The clashes of fathers and sons have defined literature dating back to antiquity, but in this, one of the worst films ever to appear at Telluride, the long, tired history seems to have been forgotten altogether, replaced by an arrogance that assumes we need to see yet another dying patriarch and his resentful boy come to terms in the final hours of the old man’s life. Not even Jim Broadbent, a man who could extract entertainment value from reading a phone book, is enough to rescue this hapless parade of clichés; a film so seemingly unaware of cinema’s teeming vaults of melodrama that it sees nothing at all wrong with the standard “ache before the fall,” which is not, thankfully, a foreboding cough, but rather a grunt that signals inoperable cancer. Colin Firth is on hand as Blake, Broadbent’s insufferable monster of a son, for how else to classify a character who, at mid-life, has yet to let go of a father’s affair at least four decades prior? The screenplay is so clueless, in fact, that it asks that we see things from the spoiled brat’s point of view, rather than the father, a man who is, in fact, a pretty decent chap. Sure, he’s loud, and boisterous, and prone to practical jokes and schemes, but he’s unfailingly decent, never so much as lays a finger on the boy, and if truth be told, has a pretty good sense of humor. He’s an obnoxious life force, but as far as dads go, one could do far, far worse. And yet, Blake mopes about for years on end as if he’s been saddled with fucking Claudius.
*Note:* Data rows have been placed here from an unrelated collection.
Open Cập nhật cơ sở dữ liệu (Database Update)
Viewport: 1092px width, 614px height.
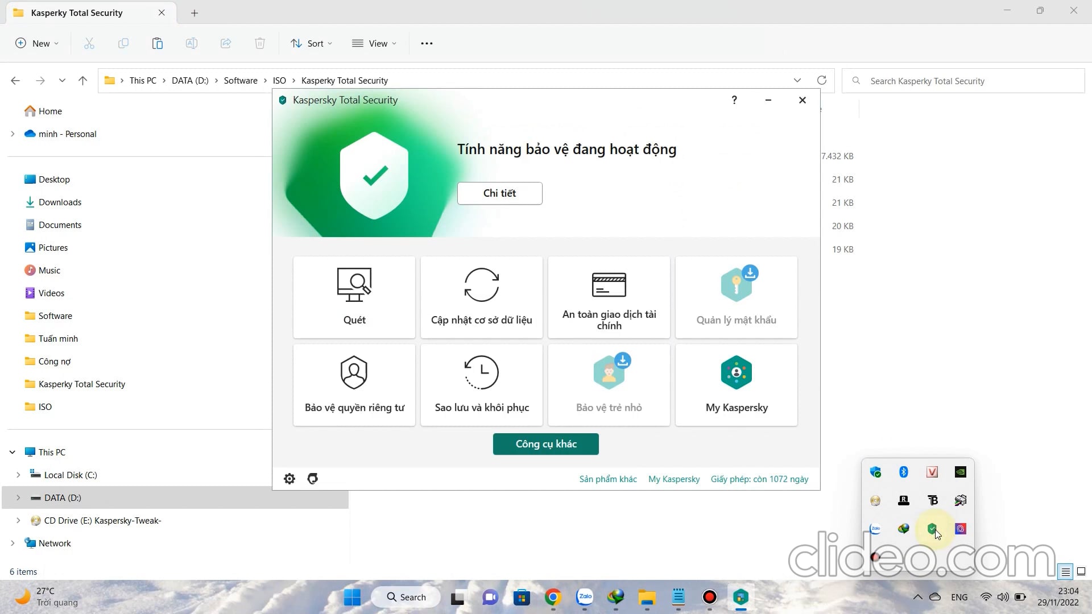click(x=482, y=297)
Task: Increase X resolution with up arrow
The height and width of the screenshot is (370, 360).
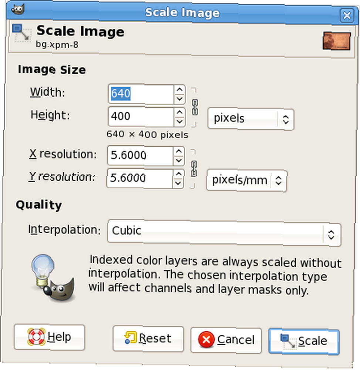Action: 179,151
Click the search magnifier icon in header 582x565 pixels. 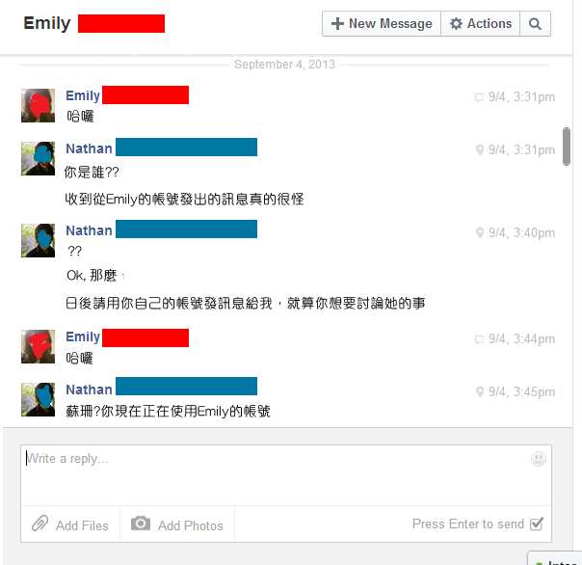(535, 24)
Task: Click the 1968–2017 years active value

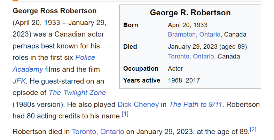Action: coord(184,80)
So dad’s extreme extroversion leads to his infidelity, which only seems to bother the lad at this point, as mom obviously came to terms with it years ago. Sonny boy could learn a thing or two from the woman. You live in paradise, are the child of two successful doctors, and even manage to shag some hot Scottish maid when you’re barely out of puberty, for fuck’s sake. Get over your precious self already and move the fuck on. The film begins in the present, but uses pointless flashbacks to establish the alleged pain and regret, even if there’s no visual evidence on display. Sure, Blake catches his dad kissing another woman during some outing, but based on the reaction, one would think he’d uncovered a storage facility packed to the gills with blood, bile, and neatly stacked body parts. Again, the actors try their best to stay awake throughout this long, dreary mess, but no one but the most forgiving filmgoer could ever be fooled. And based on the applause and festival buzz that followed, the weekend appears to have been populated by fool and fool alike. What were they cheering? The death bed tears? The painful first loves and youthful temptations that have been played out hundreds of times before? And if this, a meaningless slog through predictable family dynamics, could generate goodwill and even hearty recommendations, what on earth would raise an objection?